━━ Supplied material
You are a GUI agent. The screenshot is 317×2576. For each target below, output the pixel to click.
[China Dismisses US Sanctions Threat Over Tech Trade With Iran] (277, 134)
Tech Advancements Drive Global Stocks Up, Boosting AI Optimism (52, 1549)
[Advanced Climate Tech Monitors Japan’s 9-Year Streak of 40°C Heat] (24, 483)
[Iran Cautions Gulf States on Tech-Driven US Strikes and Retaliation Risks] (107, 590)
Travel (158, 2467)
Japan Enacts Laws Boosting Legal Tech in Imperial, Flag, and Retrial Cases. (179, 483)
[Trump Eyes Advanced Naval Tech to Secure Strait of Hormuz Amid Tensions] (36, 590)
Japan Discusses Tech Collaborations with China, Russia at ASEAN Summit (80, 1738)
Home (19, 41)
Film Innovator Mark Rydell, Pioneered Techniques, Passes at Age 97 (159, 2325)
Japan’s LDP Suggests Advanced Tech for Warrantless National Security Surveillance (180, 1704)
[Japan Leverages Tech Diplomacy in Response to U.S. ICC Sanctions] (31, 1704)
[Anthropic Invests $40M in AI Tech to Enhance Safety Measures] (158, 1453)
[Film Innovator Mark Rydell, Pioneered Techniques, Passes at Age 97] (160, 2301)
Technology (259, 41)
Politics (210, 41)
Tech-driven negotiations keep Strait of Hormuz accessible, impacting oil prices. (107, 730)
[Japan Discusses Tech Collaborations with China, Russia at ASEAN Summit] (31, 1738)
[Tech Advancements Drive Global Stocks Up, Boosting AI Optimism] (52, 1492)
━━━━
**Task:**
Set down the line that contains "[Japan Discusses Tech" exactly. Do the same for each later line of the data, through the end, and add nothing.

**Answer to the problem:**
[Japan Discusses Tech Collaborations with China, Russia at ASEAN Summit] (31, 1738)
[Tech Advancements Drive Global Stocks Up, Boosting AI Optimism] (52, 1492)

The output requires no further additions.